The Iowa Consumer Data Protection Act took effect on January 1 2025. The law includes the longest cure period of any state privacy law at 90 days, making it one of the most business-friendly enforcement environments.
How ICDPA Enforcement Works
The Iowa Attorney General has exclusive enforcement authority under the ICDPA. Consumers cannot bring private lawsuits for violations.
When the Attorney General identifies a potential violation, businesses receive a 90-day cure period to address the issue. This is significantly longer than the 30-60 day periods found in other states.

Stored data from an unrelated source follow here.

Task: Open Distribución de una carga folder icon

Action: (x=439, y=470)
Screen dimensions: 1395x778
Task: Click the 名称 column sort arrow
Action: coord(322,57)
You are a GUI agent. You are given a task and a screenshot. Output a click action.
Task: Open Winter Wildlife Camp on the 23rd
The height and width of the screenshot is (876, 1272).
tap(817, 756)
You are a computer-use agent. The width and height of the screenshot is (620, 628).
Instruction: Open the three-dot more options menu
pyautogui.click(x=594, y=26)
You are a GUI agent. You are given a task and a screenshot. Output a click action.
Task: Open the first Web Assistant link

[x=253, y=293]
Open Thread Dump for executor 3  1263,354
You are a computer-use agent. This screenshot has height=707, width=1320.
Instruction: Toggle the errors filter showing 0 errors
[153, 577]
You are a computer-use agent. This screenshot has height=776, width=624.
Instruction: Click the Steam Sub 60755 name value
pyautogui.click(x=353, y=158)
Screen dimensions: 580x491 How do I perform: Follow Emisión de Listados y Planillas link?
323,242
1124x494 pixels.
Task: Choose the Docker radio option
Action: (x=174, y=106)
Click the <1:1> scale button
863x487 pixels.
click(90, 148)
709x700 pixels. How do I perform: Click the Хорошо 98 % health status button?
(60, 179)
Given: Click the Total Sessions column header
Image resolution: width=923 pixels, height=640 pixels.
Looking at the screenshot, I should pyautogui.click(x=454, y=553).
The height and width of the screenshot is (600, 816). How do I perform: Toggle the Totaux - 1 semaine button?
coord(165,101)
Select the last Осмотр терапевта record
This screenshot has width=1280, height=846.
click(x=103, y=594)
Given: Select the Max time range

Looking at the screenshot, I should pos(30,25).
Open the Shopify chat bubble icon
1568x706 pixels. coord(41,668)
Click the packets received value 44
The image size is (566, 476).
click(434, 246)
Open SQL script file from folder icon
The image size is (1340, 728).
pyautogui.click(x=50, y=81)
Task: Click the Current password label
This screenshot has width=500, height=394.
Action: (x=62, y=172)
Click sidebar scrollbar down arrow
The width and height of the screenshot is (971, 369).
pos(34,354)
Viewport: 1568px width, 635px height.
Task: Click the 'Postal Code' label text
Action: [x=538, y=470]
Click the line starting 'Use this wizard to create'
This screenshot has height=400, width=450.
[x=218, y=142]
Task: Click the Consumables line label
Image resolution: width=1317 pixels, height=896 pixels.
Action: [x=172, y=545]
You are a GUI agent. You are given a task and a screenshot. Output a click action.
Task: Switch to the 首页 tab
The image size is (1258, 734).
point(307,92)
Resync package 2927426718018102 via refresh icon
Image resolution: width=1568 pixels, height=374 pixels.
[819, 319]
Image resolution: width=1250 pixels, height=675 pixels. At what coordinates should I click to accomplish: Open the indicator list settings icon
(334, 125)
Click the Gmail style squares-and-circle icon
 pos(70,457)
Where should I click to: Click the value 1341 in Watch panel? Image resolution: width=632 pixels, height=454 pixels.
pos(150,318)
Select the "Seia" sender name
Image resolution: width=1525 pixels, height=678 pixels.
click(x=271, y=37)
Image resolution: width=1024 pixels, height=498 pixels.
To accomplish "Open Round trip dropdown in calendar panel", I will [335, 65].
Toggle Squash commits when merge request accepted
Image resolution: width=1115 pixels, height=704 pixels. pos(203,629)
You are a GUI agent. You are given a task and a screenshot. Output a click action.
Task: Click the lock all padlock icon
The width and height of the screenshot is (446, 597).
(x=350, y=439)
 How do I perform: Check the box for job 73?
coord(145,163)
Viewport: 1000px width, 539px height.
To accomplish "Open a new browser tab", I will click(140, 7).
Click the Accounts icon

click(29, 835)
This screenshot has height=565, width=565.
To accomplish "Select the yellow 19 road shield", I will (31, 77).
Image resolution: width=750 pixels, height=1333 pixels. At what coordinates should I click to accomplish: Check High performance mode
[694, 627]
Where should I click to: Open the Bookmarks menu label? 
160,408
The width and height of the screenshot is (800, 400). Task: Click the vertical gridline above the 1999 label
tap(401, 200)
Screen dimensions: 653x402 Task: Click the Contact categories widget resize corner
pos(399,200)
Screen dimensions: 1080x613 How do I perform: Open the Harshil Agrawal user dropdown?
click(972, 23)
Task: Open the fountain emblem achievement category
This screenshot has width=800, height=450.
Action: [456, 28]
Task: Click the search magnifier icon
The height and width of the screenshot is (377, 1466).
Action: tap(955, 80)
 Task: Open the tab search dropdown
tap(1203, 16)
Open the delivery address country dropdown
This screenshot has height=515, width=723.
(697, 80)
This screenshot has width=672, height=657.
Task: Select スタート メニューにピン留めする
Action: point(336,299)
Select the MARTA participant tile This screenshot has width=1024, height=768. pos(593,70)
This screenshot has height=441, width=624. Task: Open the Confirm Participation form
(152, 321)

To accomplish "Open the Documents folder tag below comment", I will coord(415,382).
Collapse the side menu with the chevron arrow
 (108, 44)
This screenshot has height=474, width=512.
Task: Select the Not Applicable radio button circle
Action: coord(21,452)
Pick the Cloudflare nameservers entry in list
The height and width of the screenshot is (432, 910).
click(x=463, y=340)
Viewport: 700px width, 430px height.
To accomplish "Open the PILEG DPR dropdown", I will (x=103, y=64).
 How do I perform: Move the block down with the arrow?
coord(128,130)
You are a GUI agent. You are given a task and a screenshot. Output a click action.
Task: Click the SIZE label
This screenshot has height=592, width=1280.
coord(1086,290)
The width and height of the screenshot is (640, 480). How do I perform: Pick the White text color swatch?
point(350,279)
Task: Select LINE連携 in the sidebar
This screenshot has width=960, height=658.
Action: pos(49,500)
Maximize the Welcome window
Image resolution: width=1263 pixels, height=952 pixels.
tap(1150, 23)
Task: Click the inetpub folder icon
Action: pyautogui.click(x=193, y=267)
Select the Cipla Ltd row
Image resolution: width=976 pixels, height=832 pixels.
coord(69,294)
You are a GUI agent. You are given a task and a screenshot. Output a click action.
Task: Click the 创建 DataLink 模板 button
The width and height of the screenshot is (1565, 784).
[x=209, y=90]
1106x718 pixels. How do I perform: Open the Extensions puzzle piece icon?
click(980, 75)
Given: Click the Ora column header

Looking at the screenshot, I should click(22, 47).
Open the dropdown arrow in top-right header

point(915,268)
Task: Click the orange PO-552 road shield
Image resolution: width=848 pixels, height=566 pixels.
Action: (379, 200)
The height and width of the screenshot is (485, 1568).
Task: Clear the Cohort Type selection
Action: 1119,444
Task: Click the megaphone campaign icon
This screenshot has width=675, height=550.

The extended cure period means early enforcement is expected to focus on voluntary compliance rather than immediate penalties.
Enforcement Status
As of January 2026, the Iowa Attorney General has not publicly announced enforcement actions or fines under the ICDPA. The law has been in effect for one year.
The 90-day cure period substantially reduces the likelihood of formal enforcement actions, as most compliance issues can be resolved during this extended window.
Enforcement Expectations
Despite the business-friendly environment, certain violations may still attract attention:
Data sales without opt-out. Consumers have the right to opt out of personal data sales. Businesses that sell data without providing a functional opt-out mechanism may face enforcement.
Targeted advertising without opt-out. Similar to data sales, consumers must be able to opt out of targeted advertising. Non-functional or missing opt-out mechanisms create enforcement risk.
Sensitive data processing. While Iowa only requires notice and opt-out (not consent), businesses must still provide these before processing sensitive data. Failure to do so is a potential violation.
Missing privacy notices. The ICDPA requires clear privacy notices. Inadequate or missing notices are relatively easy to identify.
Business-Friendly Features
Iowa’s ICDPA is designed to minimise compliance burden:
90-day cure period. The longest of any state privacy law, providing ample time to address issues.
No correction right. Unlike most states, Iowa does not require businesses to correct inaccurate consumer data.
No profiling opt-out. Consumers cannot opt out of profiling activities.
Opt-out for sensitive data. Rather than requiring opt-in consent, Iowa only requires notice and opt-out opportunity for sensitive data.
90-day response window. Businesses have 90 days to respond to consumer requests, compared to 45 days in most states.
What This Means for Your Organization
Iowa’s enforcement environment is among the most lenient of any state with privacy legislation. The combination of limited consumer rights, opt-out sensitive data handling, and an extended cure period creates a lower-risk compliance environment.
However, this does not mean compliance can be ignored. Businesses should:
- Ensure privacy notices are complete and accessible
- Implement opt-out mechanisms for data sales and targeted advertising
- Provide notice and opt-out opportunities before processing sensitive data
- Document response processes for consumer requests
Businesses compliant with stricter state laws like California or Colorado will generally exceed Iowa’s requirements.